(DATA TO PROCESS)

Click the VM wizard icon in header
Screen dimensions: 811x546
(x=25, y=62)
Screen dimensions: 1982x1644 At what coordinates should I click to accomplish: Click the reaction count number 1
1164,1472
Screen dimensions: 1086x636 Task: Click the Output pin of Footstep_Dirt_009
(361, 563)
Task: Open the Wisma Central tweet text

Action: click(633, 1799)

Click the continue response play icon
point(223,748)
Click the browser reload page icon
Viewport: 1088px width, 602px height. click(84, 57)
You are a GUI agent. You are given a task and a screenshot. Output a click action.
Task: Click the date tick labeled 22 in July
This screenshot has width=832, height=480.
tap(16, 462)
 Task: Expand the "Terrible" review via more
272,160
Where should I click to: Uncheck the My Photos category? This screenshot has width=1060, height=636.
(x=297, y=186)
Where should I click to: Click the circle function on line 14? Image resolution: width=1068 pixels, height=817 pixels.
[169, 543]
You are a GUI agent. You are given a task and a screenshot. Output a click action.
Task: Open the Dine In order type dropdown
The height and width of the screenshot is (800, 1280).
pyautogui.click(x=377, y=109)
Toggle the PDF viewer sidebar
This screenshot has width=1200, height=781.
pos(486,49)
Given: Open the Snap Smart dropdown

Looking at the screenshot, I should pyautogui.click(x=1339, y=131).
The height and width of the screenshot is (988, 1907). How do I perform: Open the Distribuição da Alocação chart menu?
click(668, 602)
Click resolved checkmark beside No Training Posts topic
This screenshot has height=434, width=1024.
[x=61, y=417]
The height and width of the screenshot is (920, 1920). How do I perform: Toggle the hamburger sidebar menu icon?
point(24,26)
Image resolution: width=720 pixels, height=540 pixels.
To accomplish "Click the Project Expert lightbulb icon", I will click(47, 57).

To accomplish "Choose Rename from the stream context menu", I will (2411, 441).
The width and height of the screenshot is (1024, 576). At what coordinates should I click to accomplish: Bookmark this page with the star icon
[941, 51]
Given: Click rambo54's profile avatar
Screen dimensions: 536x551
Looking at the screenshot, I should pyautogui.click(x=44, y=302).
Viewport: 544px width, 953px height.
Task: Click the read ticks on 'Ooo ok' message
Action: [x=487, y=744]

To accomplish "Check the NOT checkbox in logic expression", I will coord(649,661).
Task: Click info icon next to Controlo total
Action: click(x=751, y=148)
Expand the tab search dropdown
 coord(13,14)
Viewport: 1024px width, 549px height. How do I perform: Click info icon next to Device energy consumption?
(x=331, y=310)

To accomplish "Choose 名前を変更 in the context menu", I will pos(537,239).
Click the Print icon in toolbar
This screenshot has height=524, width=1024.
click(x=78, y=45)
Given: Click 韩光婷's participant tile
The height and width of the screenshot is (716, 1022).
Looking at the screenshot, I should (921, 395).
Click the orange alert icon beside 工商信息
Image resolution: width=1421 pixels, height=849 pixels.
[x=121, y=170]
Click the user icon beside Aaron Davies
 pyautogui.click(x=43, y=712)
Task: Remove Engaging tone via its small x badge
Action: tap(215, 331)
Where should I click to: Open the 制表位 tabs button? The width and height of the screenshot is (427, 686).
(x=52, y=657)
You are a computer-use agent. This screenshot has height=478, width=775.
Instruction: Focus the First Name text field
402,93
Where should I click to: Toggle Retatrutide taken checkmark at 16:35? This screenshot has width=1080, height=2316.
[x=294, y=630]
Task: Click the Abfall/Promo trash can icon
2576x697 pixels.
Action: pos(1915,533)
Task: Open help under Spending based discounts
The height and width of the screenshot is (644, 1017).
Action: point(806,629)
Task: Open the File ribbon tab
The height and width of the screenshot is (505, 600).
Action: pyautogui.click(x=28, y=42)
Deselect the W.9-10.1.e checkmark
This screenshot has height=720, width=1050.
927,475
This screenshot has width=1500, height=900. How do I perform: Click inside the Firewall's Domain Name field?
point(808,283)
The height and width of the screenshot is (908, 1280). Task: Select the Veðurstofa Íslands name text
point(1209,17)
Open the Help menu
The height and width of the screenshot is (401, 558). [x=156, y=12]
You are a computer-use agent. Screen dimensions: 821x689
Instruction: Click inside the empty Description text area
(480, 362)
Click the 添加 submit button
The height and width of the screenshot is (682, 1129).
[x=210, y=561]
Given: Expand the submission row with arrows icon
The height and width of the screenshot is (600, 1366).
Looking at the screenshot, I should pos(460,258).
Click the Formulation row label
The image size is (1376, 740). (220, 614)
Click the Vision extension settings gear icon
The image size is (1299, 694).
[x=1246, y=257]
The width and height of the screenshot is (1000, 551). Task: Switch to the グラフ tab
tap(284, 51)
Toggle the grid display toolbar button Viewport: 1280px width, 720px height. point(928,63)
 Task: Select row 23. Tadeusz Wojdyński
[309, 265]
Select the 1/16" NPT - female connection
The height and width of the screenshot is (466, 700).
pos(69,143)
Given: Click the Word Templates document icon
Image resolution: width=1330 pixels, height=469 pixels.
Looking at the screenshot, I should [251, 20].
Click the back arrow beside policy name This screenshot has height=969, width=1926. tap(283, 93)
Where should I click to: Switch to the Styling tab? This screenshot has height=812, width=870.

(End DATA TO PROCESS)

**ACTION ITEM:** Print exactly, and only, the lines from the line containing "Image resolution: width=1330" through the final line of the records, both included.

**SOLUTION TO THIS TASK:**
Image resolution: width=1330 pixels, height=469 pixels.
Looking at the screenshot, I should [251, 20].
Click the back arrow beside policy name This screenshot has height=969, width=1926. tap(283, 93)
Where should I click to: Switch to the Styling tab? This screenshot has height=812, width=870.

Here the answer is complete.